There are a lot of Natural Gas Hydrates
Natural Gas Hydrate: What and Where It Is
Natural gas hydrate (NGH) is a naturally occurring crystalline compound composed of water and natural gas (primarily methane) that forms as a highly reversible chemical reaction under natural conditions of elevated pressure and low temperature found in marine sediments and permafrost regions. NGH is known to be widespread in sediments of permafrost regions and beneath in the deepwater sediments of outer continental margins.
How Much Is There?
It has been generally accepted that the amount of natural gas contained in the world's NGH accumulations greatly exceeds the volume of known conventional gas reserves, and there is growing evidence that NGH can be commercially produced with existing conventional oil and gas production technology, even though the most likely producible NGH is only a small part of the potential resource that occurs concentrated in high grade sands, in fracture systems, and dispersed in muddy sediments.
HEI was part of the Global Energy Assessment conducted by the International Institute for Applied Systems Analysis (IIASA). HEI utilized a petroleum systems approach in this analysis of the global abundance of NGH concentrated in sand bodies and has verified the enormous volume of natural gas contained in these reservoirs.
One of the most significant aspects of this project was the confirmation that NGH resource potential is present along every continental margin, and includes nations that lack other energy resources.
A far larger volume of NGH also occurs in fine-grained (muddy) sediments. While this additional NGH is not viewed as a commercially viable resource, it is a significant component of the carbon cycle with implications for global climate.

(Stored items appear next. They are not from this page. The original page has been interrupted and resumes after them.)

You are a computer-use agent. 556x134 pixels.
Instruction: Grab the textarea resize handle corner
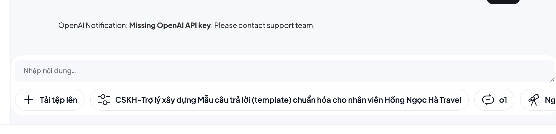(552, 79)

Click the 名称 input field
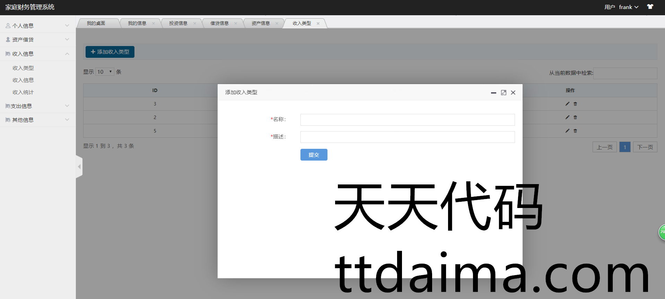(407, 120)
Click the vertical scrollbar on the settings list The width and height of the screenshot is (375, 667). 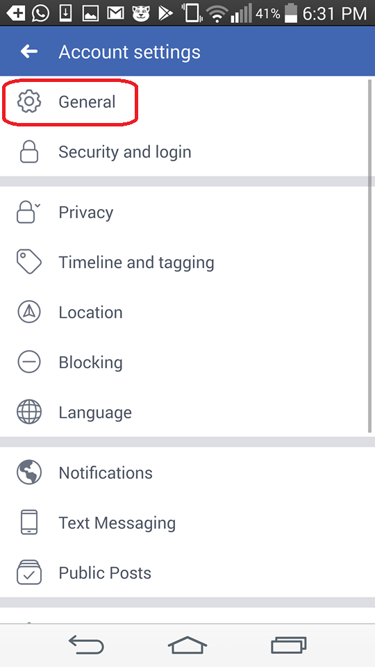(x=370, y=255)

Gas hydrate has significant implications for:
- Energy Resources
- Global Climate
- Seafloor safety and sediment redistribution mechanisms
HEI and its principals are deeply involved in all of these issues.
NGH as an Energy Resource
NGH occurs within a zone that extends from the seafloor for some distance into the sediments. The lower limit of this "gas hydrate stability zone" is determined by a variety of factors including geothermal gradients, salinities, and gas composition. With increasing depth, the thickness of the hydrate stability zone typically increases. If a hydrate-forming gas (such as methane) is present within this zone at suitably high levels of concentration, NGH will form.
The opportunity for large conventional oil and gas reserves has made these same deepwater locations also places where economic deposits of NGH may occur and are important focus areas for exploration and production. This co-location factor means that some of the development costs for NGH may be absorbed by costs for exploration and development of conventional deepwater hydrocarbon deposits.
As an emerging gas resource, NGH offer potentially vast commercial opportunities for operating companies world-wide. The large global volumes of NGH suggest that it has the potential to be an enormous source of natural gas, a fuel with far cleaner and lower greenhouse gas emissions than coal or oil. While the volume of natural gas in NGH appears to be immense, extracting natural gas in an environmentally compatible and economically viable way is a significant challenge.
NGH development is most feasible in locations where the NGH is highly concentrated, such as in subsurface sands that have received an adequate methane-based natural gas flux. In locations where NGH is sufficiently concentrated, several production approaches are viable.
Production of gas from NGH is technically feasible at present, with the primary remaining hurdles being pipelines to transport the produced gas to market and the willingness of operators to pursue the opportunity to position themselves for entry into this profitable new business.
The vast energy potential of NGH has been the focus of several nations that have energy demand that far exceeds their domestic supply. Chief among these are Japan, India, China, and South Korea.
HEI conducts resource assessments using a petroleum systems approach that integrates stratigraphy and fluid migration with the pressure and temperature controls on NGH stability. In frontier areas, HEI can assist in the design of seismic programs for detailed evaluations. In addition, HEI has helped establish comprehensive national energy programs in which NGH development is one part of a total strategy. In all of our work, HEI considers safety and environmental impacts of development, and makes recommendations that help our clients address these issues.